The nature and character of God is so little apprehended and demonstrated by mortals, that I counsel my students to defer this infinite inquiry, in their discussions of Christian Science. In fact, they had better leave the subject untouched, until they draw nearer to the divine character, and are practically able to testify, by their lives, that as they come closer to the true understanding of God they lose all sense of error.
The Scriptures declare that God is too pure to behold iniquity (Habakkuk i. 13); but they also declare that God pitieth them who fear Him; that there is no place where His voice is not heard; that He is "a very present help in trouble."
The sinner has no refuge from sin, except in God, who is his salvation. We must, however, realize God's presence, power, and love, in order to be saved from sin. This realization takes away man's fondness for sin and his pleasure in it; and, lastly, it removes the pain which accrues to him from it. Then follows this, as the _finale_ in The sinner loses his sense of sin, and gains a higher sense of God, in whom there is no sin.

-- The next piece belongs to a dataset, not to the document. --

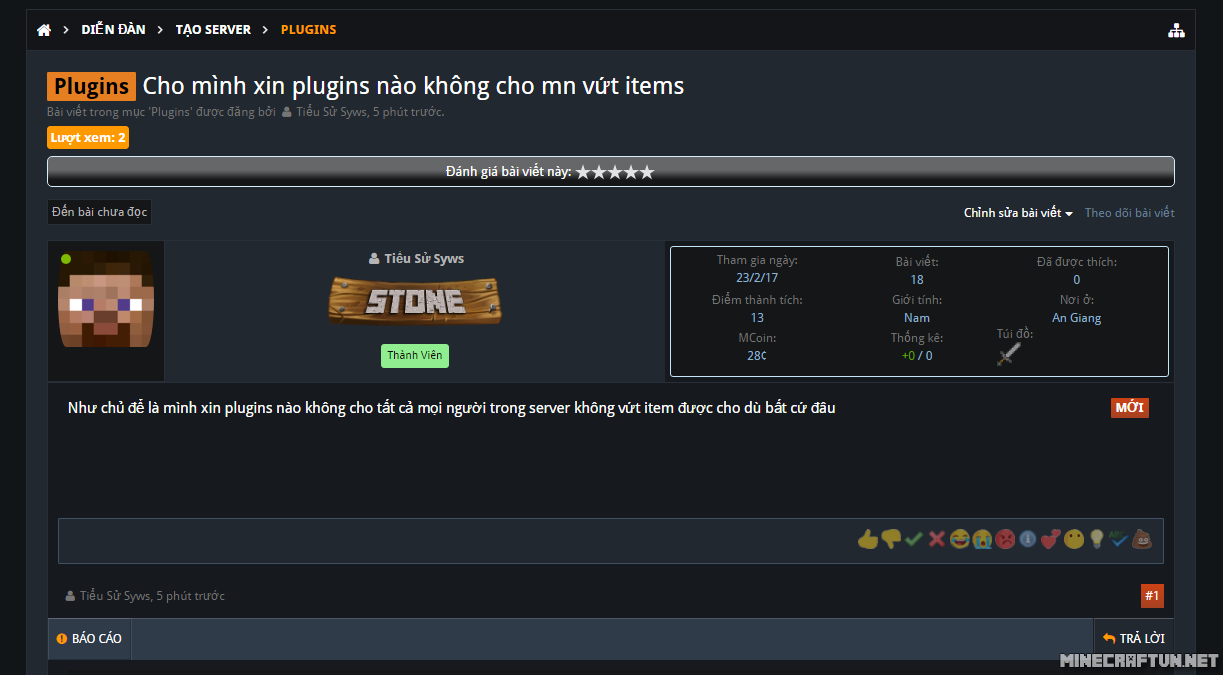React with the angry red face emoji

click(x=1005, y=540)
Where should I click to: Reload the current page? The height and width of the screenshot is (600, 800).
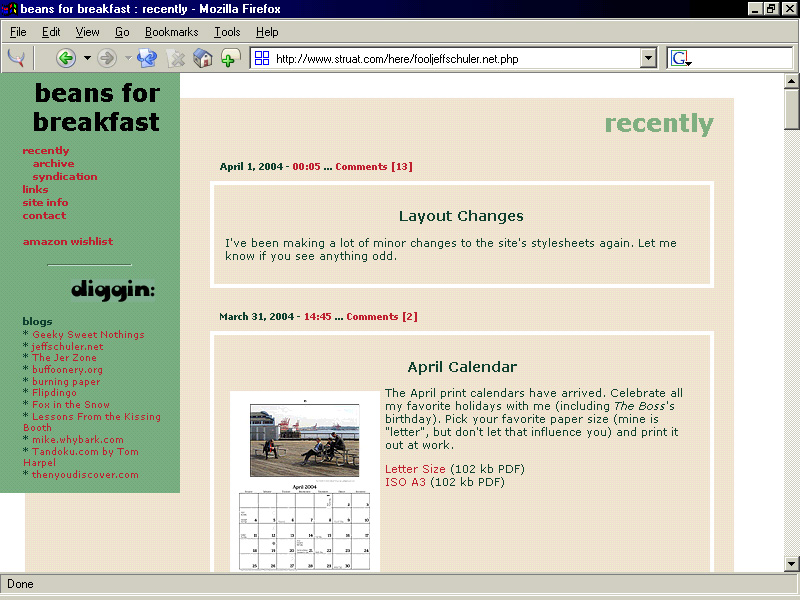click(148, 58)
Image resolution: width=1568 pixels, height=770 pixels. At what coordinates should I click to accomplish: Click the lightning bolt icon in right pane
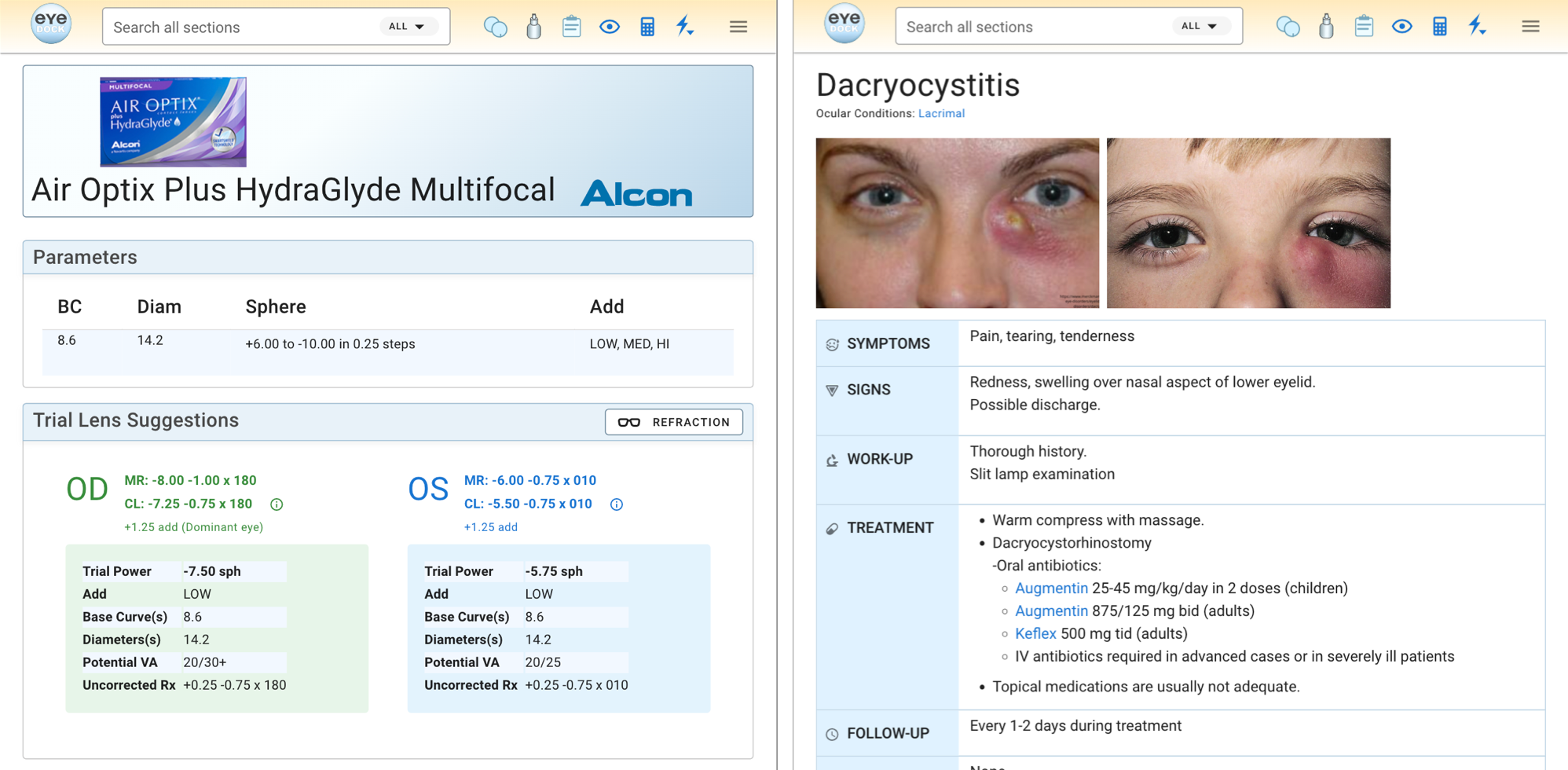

The true man, really _saved_, is ready to testify of God in the infinite penetration of Truth, and can affirm that the Mind which is good, or God, has no knowledge of sin.
In the same manner the sick lose their sense of sickness, and gain that spiritual sense of harmony which contains neither discord nor disease.
According to this same rule, in divine Science, the dying--if they die in the Lord--awake from a sense of death to a sense of Life in Christ, with a knowledge of Truth and Love beyond what they possessed before; because their lives have grown so far toward the stature of manhood in Christ Jesus, that they are ready for a spiritual transfiguration, through their affections and understanding.